[Opening The data section]

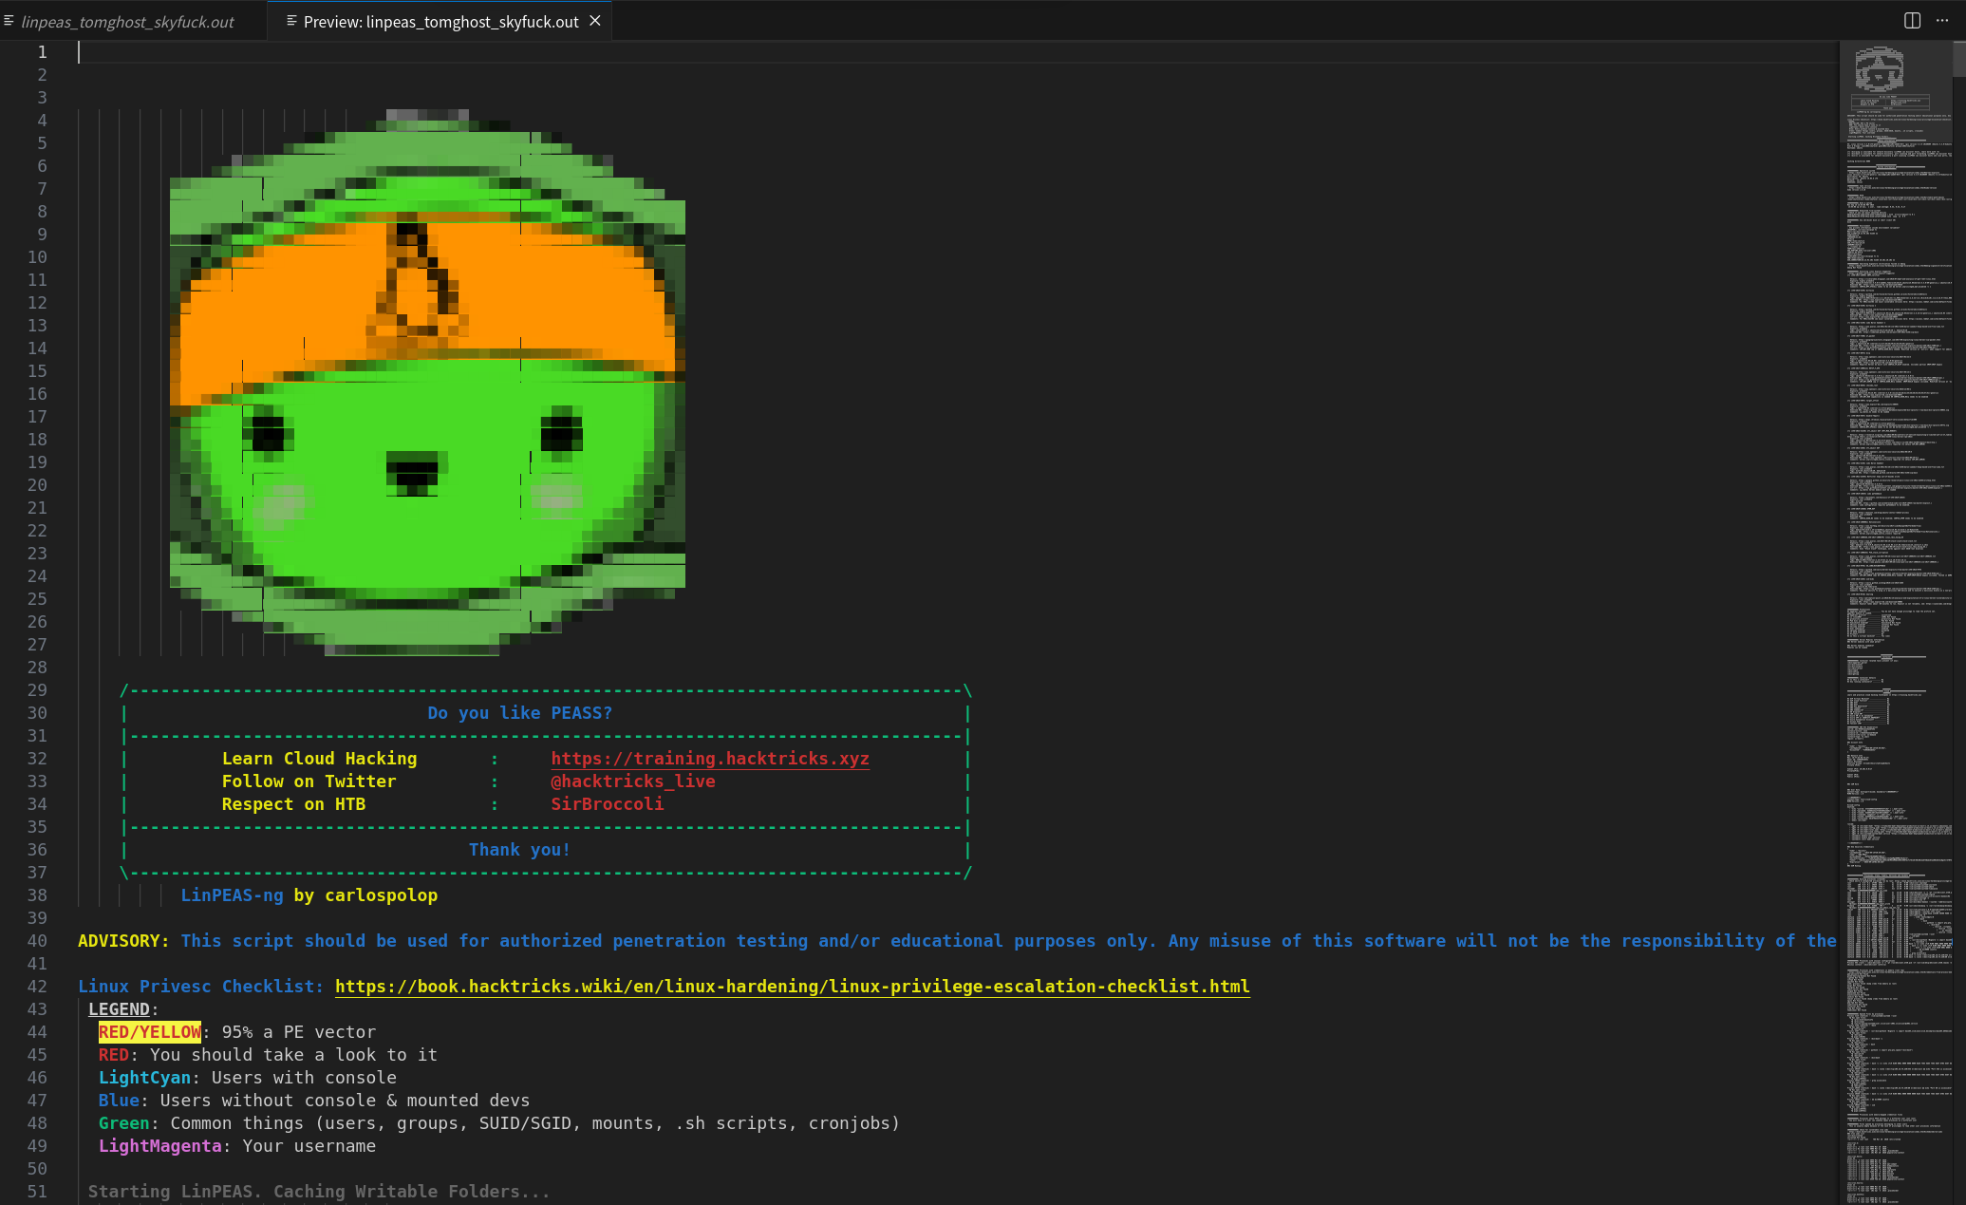Click the minimap logo thumbnail at top
Image resolution: width=1966 pixels, height=1205 pixels.
[x=1879, y=70]
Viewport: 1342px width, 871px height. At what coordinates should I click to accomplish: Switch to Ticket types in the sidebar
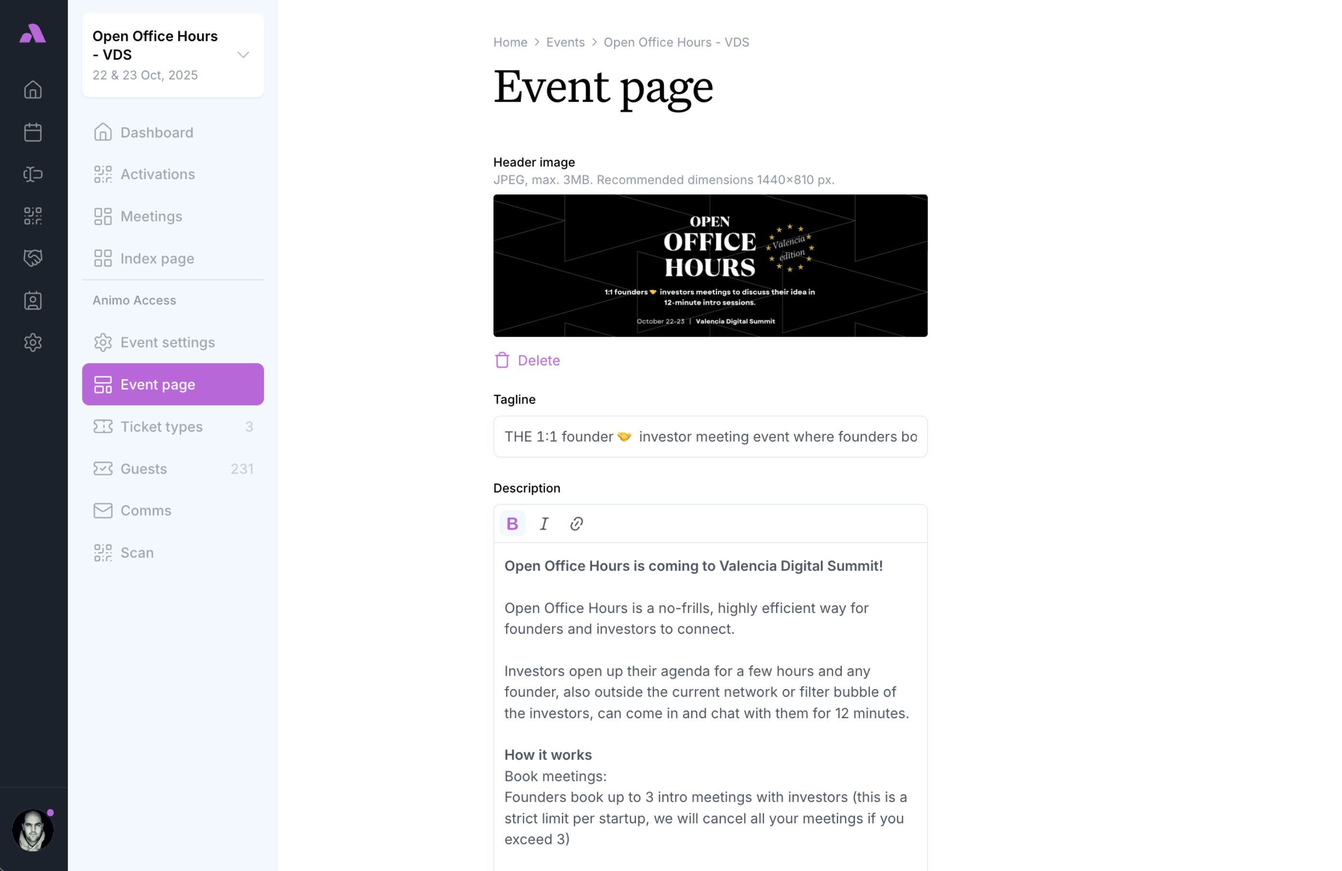coord(161,427)
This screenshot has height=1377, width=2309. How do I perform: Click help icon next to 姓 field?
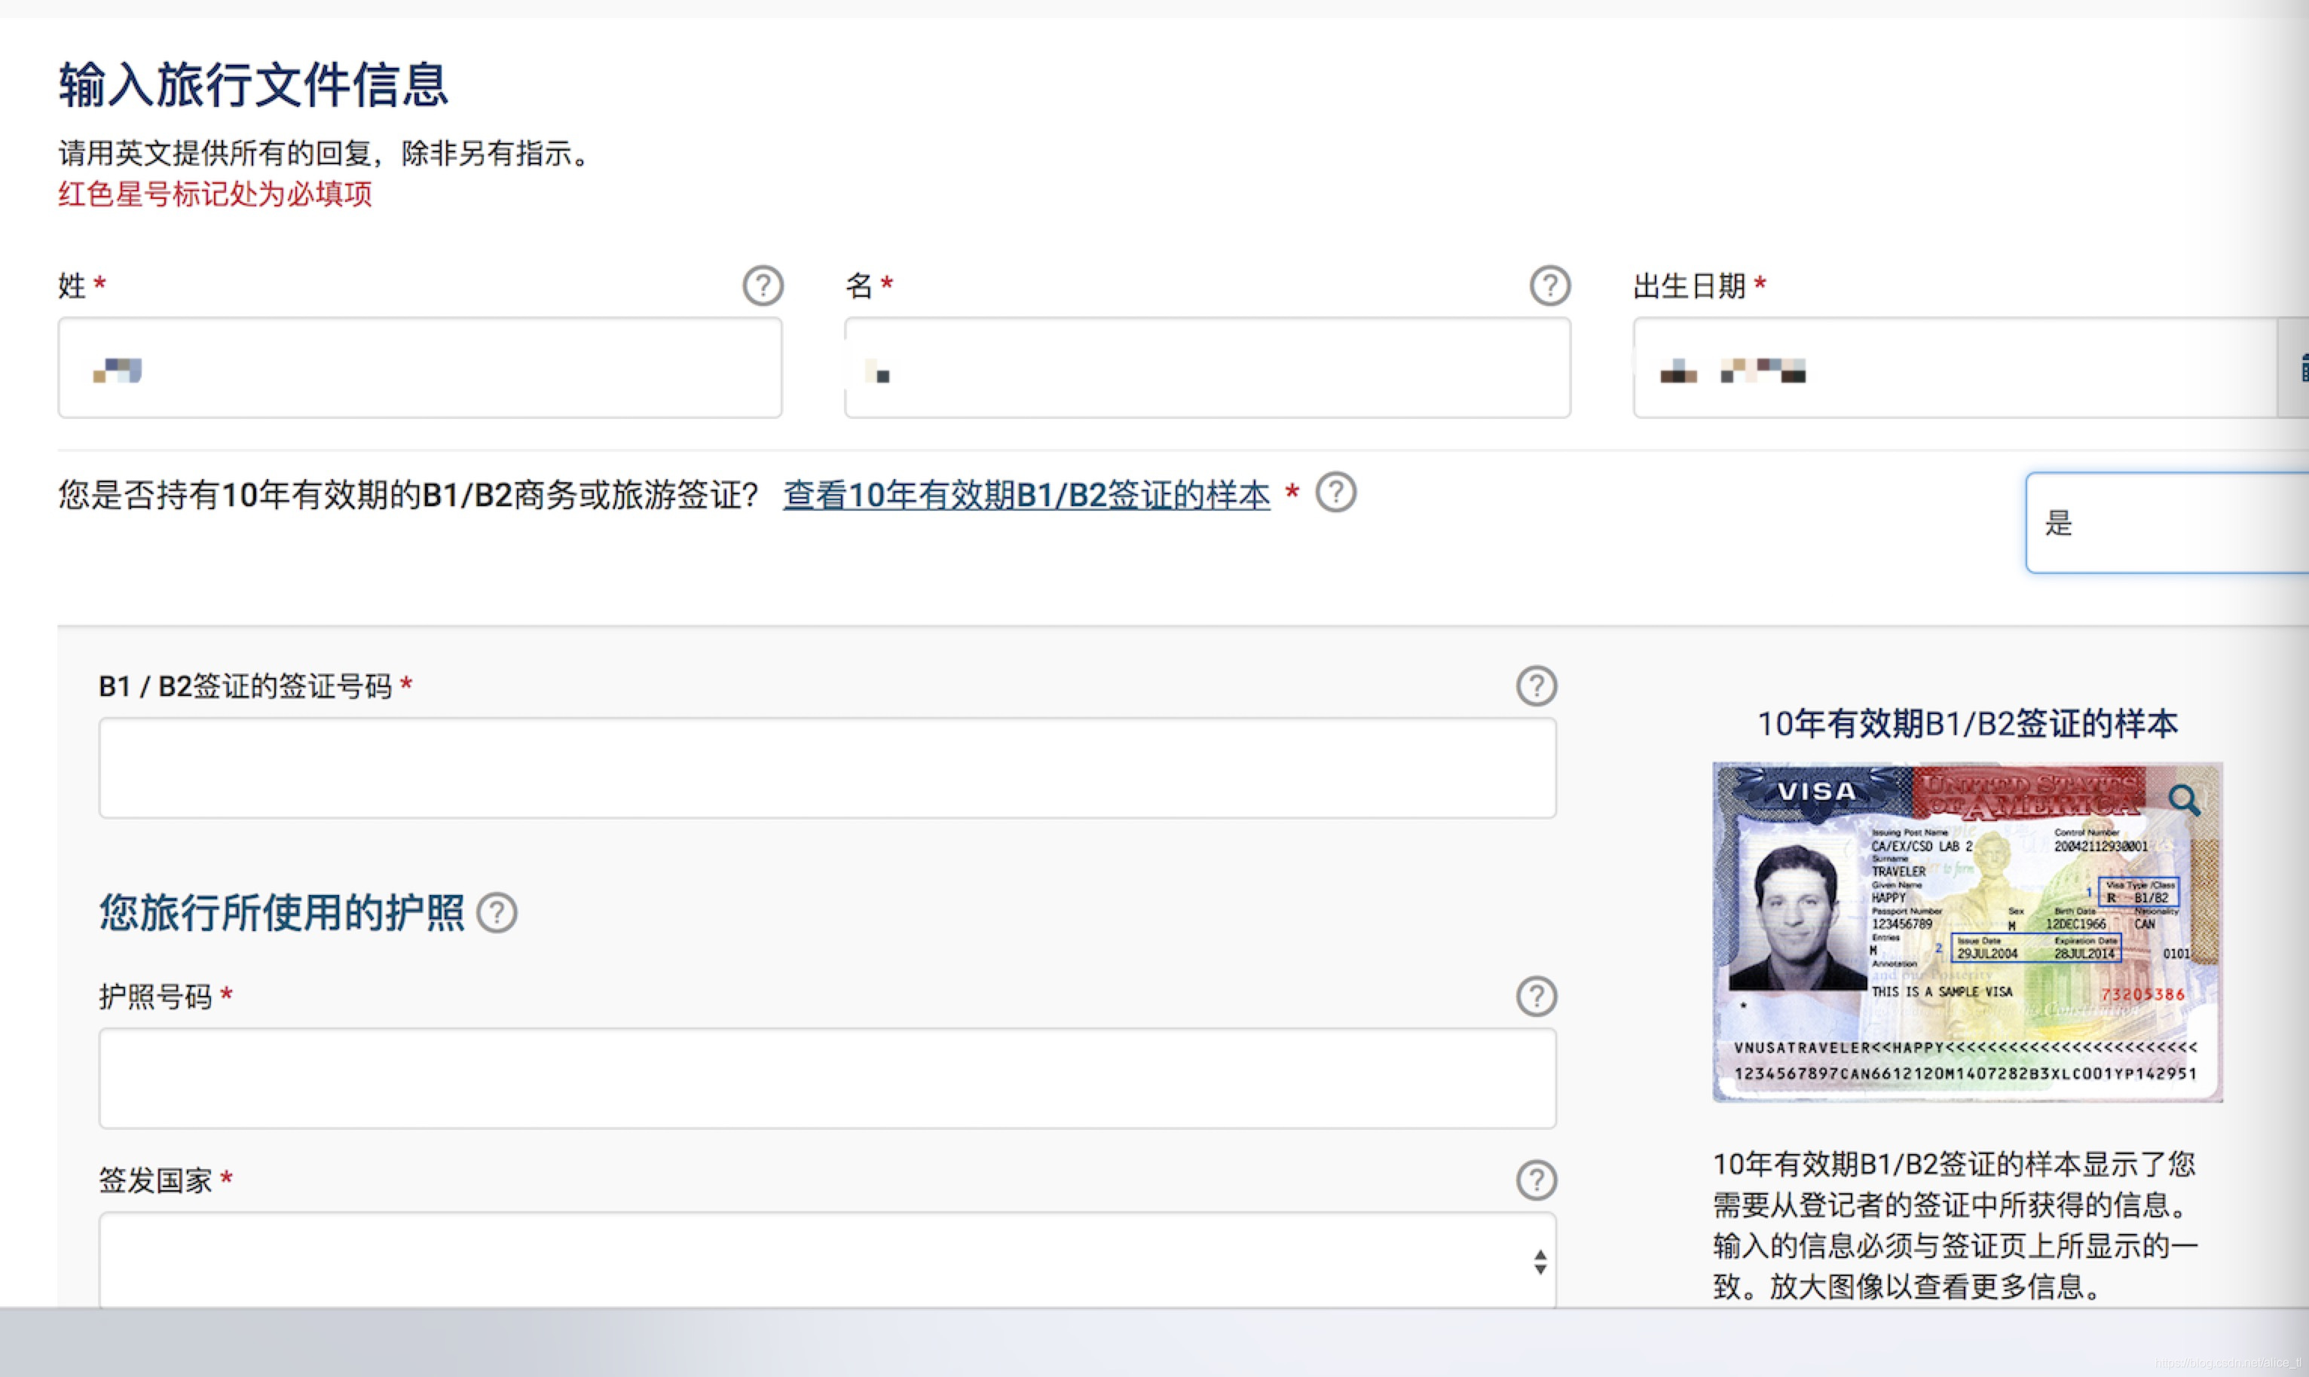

[Closing The data section]

Directions for this task – From the line with "Viewport: 1342px width, 871px" down to the final line of the entries above, repeat each line exactly; omit the pictures.

Answer to this task –
Viewport: 1342px width, 871px height. At what coordinates should I click to accomplish: Switch to Ticket types in the sidebar
coord(161,427)
This screenshot has height=1377, width=2309. How do I perform: Click help icon next to 姓 field?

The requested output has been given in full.